### What to do
In the entries below, find the line containing "Select waist value 74 in the CINTURA column" and the line containing "Task: Run the form with green play button". Copy those two lines and everything between them exactly, and only that.

### Extracted records
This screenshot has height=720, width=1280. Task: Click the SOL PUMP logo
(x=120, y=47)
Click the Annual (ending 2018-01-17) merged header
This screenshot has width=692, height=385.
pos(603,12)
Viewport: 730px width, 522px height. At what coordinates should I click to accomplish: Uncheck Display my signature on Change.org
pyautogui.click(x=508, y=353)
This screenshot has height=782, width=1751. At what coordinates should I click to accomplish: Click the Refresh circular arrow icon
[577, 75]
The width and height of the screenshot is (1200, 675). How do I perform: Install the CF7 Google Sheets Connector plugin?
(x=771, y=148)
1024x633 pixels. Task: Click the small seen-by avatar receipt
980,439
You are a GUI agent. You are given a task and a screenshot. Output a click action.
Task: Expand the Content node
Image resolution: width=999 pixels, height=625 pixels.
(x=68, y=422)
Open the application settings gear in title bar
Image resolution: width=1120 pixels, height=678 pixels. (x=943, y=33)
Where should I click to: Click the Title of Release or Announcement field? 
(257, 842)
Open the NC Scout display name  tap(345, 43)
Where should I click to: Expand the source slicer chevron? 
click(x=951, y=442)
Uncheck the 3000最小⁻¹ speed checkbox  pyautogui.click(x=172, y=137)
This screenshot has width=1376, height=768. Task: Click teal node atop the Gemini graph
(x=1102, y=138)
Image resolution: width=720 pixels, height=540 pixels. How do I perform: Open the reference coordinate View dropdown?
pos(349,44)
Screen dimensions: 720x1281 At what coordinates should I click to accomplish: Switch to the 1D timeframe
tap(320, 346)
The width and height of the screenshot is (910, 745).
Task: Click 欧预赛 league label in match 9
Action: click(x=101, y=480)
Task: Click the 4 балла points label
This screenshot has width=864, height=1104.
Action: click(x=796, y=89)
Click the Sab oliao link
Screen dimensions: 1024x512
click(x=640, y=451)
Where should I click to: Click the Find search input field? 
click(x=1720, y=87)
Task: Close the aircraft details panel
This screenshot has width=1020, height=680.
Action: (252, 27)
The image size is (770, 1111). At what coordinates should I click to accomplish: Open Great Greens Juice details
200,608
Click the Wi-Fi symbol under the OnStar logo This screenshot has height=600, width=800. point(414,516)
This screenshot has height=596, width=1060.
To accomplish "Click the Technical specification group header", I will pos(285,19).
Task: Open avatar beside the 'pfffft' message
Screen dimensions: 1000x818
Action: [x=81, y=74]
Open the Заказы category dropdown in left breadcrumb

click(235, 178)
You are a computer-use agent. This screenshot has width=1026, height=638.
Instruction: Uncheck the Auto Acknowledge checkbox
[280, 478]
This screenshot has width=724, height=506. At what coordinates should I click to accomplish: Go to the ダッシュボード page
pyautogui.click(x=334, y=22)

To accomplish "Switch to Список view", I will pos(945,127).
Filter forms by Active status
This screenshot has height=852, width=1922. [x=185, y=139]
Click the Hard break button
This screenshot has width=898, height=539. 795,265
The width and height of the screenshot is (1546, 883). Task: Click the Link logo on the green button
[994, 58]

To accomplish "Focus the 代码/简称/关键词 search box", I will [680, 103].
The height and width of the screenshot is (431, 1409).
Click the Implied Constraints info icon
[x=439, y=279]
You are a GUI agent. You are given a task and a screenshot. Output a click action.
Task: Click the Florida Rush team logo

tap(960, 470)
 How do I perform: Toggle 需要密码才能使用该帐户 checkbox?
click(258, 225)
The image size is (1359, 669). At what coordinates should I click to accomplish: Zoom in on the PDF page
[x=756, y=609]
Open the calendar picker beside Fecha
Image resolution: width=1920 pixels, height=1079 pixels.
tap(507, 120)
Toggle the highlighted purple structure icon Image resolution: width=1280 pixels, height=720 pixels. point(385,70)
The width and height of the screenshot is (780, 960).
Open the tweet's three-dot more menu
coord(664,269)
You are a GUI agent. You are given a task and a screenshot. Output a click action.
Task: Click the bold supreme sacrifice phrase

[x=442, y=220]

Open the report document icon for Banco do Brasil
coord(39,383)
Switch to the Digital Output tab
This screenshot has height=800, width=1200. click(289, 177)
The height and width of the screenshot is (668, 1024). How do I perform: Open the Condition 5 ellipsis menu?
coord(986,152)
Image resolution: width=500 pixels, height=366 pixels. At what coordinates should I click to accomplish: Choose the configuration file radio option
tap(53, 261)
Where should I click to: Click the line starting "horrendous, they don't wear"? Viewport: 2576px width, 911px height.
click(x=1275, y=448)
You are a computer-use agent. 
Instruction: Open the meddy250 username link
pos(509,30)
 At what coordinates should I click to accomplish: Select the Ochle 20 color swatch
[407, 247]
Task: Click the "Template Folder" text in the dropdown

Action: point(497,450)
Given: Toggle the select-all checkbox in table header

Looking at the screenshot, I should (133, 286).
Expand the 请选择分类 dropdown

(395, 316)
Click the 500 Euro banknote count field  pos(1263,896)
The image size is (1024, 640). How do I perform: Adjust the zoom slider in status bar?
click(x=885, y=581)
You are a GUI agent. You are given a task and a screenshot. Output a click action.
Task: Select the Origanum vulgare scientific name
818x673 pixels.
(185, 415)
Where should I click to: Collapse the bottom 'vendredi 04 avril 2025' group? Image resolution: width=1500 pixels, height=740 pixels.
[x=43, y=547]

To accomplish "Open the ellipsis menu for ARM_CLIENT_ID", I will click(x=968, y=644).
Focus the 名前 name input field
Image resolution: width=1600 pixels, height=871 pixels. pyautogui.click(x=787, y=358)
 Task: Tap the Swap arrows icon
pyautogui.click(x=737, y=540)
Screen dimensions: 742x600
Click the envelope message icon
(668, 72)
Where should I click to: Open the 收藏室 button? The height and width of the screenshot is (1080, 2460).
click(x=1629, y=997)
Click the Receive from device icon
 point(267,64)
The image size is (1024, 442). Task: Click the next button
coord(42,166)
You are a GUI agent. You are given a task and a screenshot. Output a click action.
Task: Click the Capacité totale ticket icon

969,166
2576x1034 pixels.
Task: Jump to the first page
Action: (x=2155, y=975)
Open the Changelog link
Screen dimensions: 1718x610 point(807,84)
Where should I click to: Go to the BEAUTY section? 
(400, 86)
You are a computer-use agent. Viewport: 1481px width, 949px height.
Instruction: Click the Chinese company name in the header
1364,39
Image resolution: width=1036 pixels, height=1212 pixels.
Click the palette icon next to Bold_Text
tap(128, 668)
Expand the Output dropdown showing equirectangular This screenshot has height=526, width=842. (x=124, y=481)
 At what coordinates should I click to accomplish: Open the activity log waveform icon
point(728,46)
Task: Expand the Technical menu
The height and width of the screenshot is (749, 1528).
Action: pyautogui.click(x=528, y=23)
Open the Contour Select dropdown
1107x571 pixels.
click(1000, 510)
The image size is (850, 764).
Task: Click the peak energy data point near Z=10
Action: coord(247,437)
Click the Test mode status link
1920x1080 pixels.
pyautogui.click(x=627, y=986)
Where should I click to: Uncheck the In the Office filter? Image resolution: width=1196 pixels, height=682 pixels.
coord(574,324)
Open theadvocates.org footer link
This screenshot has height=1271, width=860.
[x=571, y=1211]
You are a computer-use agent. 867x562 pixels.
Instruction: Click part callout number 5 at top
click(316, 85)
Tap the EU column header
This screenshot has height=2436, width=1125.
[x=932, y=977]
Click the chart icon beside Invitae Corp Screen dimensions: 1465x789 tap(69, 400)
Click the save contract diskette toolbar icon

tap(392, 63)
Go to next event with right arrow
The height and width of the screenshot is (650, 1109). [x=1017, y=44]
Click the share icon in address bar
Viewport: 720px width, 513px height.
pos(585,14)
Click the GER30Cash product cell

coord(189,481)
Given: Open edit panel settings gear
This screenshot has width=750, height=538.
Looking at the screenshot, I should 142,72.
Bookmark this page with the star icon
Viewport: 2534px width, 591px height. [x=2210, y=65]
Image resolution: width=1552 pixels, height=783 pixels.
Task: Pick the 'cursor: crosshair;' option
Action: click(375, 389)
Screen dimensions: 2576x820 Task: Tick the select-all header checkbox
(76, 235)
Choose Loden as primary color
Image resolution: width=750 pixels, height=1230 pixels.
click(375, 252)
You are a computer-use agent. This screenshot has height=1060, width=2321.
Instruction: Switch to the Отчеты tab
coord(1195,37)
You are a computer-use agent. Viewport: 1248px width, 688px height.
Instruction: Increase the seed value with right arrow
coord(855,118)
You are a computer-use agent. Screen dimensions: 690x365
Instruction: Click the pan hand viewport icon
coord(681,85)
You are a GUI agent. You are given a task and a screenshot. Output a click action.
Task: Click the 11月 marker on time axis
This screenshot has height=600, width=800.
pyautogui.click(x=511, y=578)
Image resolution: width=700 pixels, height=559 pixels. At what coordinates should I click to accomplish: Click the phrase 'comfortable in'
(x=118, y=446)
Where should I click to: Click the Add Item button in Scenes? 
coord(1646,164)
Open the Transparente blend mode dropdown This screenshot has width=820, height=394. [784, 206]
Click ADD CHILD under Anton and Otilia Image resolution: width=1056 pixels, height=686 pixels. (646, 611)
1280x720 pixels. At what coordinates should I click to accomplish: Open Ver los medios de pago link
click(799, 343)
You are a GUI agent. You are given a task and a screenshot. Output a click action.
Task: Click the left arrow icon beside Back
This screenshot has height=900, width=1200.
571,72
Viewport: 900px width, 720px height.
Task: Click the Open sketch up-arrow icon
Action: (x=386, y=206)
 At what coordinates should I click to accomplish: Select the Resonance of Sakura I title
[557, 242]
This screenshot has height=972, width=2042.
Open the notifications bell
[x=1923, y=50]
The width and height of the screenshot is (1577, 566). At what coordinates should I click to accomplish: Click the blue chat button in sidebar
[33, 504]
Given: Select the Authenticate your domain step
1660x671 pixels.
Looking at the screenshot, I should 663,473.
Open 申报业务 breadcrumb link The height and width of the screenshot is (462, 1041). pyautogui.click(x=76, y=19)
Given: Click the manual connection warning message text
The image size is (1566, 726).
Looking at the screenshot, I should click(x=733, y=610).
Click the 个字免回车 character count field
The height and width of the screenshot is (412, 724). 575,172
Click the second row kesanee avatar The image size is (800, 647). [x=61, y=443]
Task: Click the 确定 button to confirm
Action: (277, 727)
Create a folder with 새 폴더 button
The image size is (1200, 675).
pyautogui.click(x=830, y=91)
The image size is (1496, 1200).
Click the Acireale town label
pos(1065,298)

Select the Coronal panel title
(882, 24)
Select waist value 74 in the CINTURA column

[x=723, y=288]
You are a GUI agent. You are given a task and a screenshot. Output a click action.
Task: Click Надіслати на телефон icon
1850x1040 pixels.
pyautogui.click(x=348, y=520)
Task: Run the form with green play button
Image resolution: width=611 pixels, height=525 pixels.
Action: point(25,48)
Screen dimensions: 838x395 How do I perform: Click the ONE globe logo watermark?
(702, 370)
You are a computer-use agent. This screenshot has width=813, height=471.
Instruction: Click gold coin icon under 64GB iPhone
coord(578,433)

### Solved problem
Select waist value 74 in the CINTURA column

[x=723, y=288]
You are a GUI agent. You are given a task and a screenshot. Output a click action.
Task: Click Надіслати на телефон icon
1850x1040 pixels.
pyautogui.click(x=348, y=520)
Task: Run the form with green play button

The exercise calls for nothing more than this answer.